His father, Apolo Sasita, 64 years, adds that not only children lack clothing. “This is my wife, Beate Mbayehe. She has to go and visit a friend of ours who is admitted in Kinigi Health Centre. My wife had to borrow this dress from another woman”.
More than a dozen historically marginalized families, originally known as Abatwa, live in Kabagorozi. Their houses stand close to the slopes of the misty Sabyinyo and Gahinga volcanoes, which separate the human inhabited area from the home of the rare Mountain Gorillas.
“The biggest part of my life, I was a hunter in the forests. I learnt how to lay snares when I was 12 years old. For 30 years I lived as a hunter in the forests,” recalls Sasita while pointing his stick to the tree cover on the slopes of the mountains. He slowly shakes his head and falls silent.
The historically marginalized appreciate that they now have health insurance, free education for their children and are no longer discriminated in society. But they are disappointed that they have not been compensated for losing their traditional hunting grounds in the Volcanoes Park, now the shelter for the endangered Mountain Gorillas.
“Virunga was our source of survival. We depended on meat and honey we found there. We sold meat to others to get money,” explains Ngendahimana Yaduri. “What can I do? There is no job for us, the Twa. Am I expected to go asking for a job from door to door?’’
There is a reduction in cases of conflict between men and wildlife since the Volcanoes Park was turned into a protected area for animals, accounts Orest Ndayisaba, in charge of Community Based Tourism in the park.
“The park involves historical marginalized people into activities such as pottery clubs, carrying luggage for tourists or help with the maintenance of the park wall,” tells Ndayisaba.

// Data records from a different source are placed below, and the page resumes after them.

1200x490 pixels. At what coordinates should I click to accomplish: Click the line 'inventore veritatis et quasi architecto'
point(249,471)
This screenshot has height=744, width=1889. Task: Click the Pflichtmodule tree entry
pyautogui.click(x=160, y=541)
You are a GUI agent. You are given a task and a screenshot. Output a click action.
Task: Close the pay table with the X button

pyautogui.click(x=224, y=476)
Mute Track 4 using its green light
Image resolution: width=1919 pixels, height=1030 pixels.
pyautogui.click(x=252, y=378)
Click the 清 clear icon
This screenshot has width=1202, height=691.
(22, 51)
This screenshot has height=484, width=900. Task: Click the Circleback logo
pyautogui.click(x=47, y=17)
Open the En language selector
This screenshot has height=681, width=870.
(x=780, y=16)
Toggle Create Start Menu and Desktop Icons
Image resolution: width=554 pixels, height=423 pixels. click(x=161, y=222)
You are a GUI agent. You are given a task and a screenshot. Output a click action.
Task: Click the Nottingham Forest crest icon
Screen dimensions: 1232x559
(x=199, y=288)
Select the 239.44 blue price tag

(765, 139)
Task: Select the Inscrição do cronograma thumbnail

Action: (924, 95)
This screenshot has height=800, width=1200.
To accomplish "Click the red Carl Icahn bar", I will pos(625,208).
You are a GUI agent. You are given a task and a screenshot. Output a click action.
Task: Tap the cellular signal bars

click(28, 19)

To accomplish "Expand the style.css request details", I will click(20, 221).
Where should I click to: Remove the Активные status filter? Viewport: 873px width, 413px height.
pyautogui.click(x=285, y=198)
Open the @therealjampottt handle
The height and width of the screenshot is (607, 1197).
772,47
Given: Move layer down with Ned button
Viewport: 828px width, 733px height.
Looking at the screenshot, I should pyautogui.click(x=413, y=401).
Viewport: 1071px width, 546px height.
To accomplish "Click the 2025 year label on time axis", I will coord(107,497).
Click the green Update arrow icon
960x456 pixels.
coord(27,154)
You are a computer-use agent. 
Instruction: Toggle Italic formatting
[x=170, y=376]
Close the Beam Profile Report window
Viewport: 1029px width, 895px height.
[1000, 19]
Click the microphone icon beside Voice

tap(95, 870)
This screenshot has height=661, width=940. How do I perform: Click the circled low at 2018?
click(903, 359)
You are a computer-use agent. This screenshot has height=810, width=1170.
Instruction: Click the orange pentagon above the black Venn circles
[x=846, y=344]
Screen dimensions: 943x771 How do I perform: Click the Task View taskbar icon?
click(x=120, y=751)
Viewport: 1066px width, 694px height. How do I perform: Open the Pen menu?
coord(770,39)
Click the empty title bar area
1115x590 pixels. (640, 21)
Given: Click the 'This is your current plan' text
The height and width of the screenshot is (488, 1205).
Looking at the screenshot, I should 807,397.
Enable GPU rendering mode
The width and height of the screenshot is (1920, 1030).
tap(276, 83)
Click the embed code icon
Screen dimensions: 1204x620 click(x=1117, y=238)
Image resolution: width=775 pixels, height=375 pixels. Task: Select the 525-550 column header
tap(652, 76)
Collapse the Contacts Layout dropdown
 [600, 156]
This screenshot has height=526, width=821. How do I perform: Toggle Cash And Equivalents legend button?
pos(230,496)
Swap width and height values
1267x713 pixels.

But the inhabitants of Kabagorozi are not satisfied with their life style and blame their plight on the lack of land for cultivation. However, local authorities counter that a number of the historically marginalized people sold their ancestral plots as well as the iron sheets for their roofs.
Pelagie Mukanyandwi , the Executive Secretary of Nyange sector, tells that the 63 historically marginalized families in his region are incorporated amongst the other inhabitant. He acknowledges that circumstances in the area are not always easy for the population in general.
“In the volcanic zone are no soils to use for covering the walls of houses. Another issue is the lack of land for cultivation.”
The end of the Nyakatsi era improved lives in Kabagorozi. The historical marginalized inhabitants hope that their lives will develop from now on with greater speed.